One of the best things about the writer’s retreat I attended last weekend was the mandate that all writing done in the kula must be read aloud. (You could technically refuse for a round or two, but it’s strongly discouraged.) It’s a scary feeling, having to read something you’ve written, and even scarier when it has to be done mere moments after you’ve written it. There’s little time to edit; the first draft is all you have. And yet, once open to the experience, I found it produced incredible results. True, the words weren’t completely polished, and sometimes we went off on tangents that strayed from a traditional essay structure. But we all found our authentic writing voices, and the result was powerful.
It’s making me think about how much- or how little- the writer’s physical voice comes into play when communicating her work. It’s not often that we hear a writer actually read her work aloud. It happens at staged events, at poetry readings or book signings, but for the most part we only hear the inner monologue of our own reading voice. How does that differ from the writer’s version? How much is the intent or inflection changed? And what does that mean for the way a writer communicates to her readers?

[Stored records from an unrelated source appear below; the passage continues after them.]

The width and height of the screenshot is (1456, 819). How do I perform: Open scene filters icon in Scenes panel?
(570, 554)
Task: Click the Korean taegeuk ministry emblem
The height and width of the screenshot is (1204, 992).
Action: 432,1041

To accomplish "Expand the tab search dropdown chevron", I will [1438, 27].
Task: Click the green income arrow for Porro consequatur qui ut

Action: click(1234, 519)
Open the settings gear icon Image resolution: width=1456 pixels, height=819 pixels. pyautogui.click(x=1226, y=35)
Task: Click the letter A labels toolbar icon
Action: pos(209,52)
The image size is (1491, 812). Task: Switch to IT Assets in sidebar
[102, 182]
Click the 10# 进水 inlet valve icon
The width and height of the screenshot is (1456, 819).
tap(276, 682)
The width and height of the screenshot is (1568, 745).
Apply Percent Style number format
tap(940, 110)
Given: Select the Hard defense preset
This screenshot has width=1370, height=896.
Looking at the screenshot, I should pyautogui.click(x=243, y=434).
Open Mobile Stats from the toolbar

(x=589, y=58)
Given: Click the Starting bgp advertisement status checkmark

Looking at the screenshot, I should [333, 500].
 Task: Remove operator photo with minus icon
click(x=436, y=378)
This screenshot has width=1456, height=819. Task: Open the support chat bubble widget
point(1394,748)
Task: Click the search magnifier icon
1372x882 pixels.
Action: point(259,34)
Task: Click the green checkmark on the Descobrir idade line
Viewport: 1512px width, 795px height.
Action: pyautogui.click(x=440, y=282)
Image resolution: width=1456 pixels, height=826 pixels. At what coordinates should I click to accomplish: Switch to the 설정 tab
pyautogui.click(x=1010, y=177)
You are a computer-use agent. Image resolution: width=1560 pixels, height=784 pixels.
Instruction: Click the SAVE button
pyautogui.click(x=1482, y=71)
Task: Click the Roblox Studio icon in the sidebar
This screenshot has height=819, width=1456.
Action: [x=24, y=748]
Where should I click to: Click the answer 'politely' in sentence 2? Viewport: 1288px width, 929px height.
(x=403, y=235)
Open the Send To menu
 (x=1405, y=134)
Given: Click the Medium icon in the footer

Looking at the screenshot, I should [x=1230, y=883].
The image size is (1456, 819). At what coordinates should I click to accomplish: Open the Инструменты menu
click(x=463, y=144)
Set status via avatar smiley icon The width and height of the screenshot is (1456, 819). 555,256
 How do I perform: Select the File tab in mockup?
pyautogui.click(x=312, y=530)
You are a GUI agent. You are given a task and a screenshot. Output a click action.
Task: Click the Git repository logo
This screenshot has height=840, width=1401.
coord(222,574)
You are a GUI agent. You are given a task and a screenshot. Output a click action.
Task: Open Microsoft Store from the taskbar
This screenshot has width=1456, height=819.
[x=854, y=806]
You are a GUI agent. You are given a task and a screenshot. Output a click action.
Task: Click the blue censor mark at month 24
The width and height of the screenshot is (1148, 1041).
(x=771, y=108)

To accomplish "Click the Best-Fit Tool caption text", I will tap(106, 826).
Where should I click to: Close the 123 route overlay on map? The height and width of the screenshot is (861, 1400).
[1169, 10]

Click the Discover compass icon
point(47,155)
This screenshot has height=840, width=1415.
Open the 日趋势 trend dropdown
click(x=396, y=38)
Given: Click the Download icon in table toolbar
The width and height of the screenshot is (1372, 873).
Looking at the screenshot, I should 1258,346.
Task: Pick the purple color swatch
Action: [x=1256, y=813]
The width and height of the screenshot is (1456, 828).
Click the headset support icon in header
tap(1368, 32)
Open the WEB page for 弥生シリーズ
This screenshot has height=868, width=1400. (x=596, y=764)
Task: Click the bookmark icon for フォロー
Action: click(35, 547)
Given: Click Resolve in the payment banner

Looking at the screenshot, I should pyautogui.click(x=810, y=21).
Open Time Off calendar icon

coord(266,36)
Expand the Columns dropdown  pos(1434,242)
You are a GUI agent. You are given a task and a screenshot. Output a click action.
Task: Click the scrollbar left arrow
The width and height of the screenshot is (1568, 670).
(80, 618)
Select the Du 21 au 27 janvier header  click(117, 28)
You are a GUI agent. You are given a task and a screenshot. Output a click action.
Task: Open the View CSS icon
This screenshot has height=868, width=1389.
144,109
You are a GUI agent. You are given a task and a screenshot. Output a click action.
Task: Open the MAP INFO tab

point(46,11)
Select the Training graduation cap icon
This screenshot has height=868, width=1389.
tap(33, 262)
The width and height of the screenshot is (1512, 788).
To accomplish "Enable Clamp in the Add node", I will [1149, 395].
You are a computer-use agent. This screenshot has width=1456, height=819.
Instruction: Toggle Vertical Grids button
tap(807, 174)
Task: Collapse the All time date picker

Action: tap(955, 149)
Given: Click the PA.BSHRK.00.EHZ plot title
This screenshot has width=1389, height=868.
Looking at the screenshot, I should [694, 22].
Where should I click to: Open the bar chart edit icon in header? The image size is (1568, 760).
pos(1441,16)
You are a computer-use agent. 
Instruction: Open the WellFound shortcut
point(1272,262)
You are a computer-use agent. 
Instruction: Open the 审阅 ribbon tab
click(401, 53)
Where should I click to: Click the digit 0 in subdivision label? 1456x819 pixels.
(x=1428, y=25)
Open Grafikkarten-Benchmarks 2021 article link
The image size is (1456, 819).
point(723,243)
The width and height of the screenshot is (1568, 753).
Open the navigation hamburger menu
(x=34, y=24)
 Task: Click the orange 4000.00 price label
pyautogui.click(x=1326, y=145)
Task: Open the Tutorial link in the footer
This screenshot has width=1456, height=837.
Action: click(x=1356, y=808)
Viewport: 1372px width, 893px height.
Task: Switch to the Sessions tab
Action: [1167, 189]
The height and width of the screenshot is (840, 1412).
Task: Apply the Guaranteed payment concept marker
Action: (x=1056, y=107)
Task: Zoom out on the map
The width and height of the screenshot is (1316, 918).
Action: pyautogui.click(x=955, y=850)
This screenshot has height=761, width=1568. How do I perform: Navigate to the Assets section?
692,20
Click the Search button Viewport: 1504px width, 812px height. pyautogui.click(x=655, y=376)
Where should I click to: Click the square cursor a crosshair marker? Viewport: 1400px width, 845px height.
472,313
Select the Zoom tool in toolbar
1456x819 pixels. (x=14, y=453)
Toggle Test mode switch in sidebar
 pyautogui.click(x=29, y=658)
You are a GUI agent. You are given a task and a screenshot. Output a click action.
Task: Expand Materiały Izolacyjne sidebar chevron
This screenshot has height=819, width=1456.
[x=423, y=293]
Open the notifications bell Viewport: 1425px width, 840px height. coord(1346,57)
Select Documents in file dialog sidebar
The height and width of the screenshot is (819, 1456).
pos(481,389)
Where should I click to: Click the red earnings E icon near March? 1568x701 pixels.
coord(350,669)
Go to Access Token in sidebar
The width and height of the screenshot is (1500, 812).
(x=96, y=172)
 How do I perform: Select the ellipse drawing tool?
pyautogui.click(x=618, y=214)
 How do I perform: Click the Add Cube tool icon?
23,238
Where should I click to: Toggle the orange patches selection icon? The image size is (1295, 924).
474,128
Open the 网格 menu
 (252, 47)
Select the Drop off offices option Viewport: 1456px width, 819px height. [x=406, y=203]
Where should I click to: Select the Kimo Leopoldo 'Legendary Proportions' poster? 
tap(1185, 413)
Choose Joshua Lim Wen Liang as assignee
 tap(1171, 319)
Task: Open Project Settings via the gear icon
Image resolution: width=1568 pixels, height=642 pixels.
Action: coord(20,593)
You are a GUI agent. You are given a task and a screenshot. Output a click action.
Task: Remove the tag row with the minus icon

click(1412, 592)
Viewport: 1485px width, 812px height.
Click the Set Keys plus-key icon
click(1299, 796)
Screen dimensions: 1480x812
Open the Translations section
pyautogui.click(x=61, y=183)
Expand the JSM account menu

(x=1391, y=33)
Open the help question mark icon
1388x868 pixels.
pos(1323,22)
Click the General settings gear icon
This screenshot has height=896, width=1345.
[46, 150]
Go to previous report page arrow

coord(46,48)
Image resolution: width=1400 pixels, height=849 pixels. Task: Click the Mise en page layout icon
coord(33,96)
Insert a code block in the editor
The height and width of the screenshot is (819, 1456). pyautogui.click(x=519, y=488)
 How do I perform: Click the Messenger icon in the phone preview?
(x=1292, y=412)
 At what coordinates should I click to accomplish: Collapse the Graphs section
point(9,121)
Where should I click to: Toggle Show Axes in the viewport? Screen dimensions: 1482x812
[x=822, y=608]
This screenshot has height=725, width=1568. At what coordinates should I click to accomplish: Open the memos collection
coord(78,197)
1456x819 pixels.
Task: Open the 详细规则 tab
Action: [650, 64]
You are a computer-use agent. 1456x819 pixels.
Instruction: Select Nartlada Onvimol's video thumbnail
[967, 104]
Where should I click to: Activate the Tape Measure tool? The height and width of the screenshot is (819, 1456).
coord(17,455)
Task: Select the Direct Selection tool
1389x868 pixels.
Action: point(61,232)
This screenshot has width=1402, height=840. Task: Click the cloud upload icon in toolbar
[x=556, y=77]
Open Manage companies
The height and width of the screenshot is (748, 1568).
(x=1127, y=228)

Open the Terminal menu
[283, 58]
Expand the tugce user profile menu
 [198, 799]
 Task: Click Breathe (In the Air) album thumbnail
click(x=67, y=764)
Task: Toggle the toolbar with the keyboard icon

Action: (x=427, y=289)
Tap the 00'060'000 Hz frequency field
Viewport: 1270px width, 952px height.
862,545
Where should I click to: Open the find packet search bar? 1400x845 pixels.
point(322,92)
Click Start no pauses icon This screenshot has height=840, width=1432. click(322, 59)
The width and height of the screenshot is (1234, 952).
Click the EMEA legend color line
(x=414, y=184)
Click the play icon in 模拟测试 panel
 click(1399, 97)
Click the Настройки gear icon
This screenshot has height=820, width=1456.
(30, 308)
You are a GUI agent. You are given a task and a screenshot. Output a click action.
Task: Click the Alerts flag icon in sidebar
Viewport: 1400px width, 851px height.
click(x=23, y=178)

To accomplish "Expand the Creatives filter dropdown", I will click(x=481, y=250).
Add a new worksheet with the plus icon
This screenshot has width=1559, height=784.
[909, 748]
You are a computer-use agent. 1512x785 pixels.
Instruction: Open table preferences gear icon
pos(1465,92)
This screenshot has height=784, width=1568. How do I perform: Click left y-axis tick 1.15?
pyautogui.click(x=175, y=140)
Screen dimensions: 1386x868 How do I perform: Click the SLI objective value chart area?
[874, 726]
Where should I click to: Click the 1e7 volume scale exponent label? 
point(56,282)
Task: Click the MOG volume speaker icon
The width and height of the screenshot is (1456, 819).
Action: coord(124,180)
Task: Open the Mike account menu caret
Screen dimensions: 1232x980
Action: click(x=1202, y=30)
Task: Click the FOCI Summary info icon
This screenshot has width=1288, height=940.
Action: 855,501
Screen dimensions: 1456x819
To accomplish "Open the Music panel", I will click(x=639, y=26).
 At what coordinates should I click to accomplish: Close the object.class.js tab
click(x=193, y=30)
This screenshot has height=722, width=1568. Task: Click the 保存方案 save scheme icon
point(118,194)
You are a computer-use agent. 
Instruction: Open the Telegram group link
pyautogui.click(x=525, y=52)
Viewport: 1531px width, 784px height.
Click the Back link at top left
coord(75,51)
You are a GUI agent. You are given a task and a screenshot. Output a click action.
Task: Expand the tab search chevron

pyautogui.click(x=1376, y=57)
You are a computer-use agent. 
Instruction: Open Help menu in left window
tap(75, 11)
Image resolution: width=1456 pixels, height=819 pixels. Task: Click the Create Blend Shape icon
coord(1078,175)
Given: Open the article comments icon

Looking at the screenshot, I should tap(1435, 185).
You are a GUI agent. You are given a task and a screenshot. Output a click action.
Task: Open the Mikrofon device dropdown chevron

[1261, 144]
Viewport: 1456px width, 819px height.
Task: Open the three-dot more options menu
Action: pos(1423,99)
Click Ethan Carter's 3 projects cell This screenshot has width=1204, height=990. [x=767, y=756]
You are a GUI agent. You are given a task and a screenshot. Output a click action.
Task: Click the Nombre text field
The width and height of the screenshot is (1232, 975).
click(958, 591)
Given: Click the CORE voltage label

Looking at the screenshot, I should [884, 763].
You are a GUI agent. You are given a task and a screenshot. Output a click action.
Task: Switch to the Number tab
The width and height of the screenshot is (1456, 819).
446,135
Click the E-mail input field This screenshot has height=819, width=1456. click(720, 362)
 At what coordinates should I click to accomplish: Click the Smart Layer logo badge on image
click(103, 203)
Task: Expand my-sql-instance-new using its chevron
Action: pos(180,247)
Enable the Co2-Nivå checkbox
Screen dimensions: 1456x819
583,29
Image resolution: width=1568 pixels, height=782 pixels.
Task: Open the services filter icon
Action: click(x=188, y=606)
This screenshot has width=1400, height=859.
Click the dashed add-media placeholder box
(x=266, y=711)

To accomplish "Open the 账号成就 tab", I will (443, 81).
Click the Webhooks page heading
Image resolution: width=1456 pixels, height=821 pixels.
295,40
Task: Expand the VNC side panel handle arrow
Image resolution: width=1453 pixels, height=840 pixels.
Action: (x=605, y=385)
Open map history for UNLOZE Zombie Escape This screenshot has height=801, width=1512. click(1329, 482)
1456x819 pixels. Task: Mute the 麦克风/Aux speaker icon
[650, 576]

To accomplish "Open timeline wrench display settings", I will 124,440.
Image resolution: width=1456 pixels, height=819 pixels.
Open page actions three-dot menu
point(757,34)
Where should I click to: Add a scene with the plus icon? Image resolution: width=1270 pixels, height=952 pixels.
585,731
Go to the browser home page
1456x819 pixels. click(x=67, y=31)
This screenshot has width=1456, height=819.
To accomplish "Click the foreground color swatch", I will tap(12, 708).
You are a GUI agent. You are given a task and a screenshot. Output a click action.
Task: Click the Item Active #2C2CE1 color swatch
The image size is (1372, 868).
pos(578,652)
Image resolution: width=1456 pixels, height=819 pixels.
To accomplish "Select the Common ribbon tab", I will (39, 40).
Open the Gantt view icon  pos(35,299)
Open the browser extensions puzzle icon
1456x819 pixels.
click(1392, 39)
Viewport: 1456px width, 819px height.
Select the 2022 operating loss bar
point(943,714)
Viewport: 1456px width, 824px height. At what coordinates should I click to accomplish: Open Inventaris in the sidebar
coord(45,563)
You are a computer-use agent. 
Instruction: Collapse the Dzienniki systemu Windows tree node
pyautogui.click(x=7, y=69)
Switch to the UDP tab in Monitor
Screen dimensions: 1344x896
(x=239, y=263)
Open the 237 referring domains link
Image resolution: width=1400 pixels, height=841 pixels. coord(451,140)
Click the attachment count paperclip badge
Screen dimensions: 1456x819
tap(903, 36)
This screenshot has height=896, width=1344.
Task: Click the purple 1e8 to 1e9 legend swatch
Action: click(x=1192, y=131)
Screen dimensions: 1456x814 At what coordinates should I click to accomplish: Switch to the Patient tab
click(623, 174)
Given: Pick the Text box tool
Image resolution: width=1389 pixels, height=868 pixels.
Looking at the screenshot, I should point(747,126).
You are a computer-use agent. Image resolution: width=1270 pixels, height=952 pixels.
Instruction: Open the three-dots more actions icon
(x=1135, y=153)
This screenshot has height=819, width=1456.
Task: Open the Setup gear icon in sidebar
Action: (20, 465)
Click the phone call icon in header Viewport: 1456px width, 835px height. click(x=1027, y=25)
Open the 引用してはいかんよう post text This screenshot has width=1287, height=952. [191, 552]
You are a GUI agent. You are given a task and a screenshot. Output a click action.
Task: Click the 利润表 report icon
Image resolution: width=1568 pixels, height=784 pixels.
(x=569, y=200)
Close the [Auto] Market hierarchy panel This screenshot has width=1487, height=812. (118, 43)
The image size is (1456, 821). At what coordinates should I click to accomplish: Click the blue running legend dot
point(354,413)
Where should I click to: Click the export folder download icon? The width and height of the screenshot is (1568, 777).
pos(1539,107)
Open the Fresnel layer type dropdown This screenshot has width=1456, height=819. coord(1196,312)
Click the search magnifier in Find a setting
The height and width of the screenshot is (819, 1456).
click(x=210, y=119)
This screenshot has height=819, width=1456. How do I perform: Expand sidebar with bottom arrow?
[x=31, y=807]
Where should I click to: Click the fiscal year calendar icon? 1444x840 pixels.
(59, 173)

I’ve been trying to frame it in regards to music composition, a field I understand perhaps a little better. A composer writes a piece, and plays it for herself. She often doesn’t have a full compliment of instruments to experiment with, so the composing is largely done with a composite of keyboard or piano, electronically-inputted sounds on a software program, and the melodies in her own head. The composer may, and often does, have the ability to attend and help shape the rehearsals of the premiere performance, but after that the work is largely out of her hands. It’s published by a company that distributes the music, and lands on the podium of a conductor she’s never met, who will then translate the music to his ensemble and personal musical taste. What the composer intended may be changed significantly from performance to performance, and the composer herself will never know.
It’s very similar to a writer’s publishing process, with the added element that we can never know what goes on inside our readers’ heads, and therefore don’t even have the benefit of listening to a recording to see what’s changed.
And all of that goes back to what I experienced at the writer’s retreat this weekend. You write, and then you immediately must let it go. Even when I was the one reading aloud, I couldn’t know how it landed on each listener’s consciousness. I didn’t know each reader’s frame of reference or perspective on the topic, and I couldn’t even hear my own voice with objectivity. So I had to simply release my words into the world, without worrying about where and how they fell.
Despite rounds of edits, despite agent and editor intervention, despite author media presence and fandom, this is basically how the process works and will continue to work as long as there are readers and writers. We create, then we release. It’s frightening… yet strangely freeing.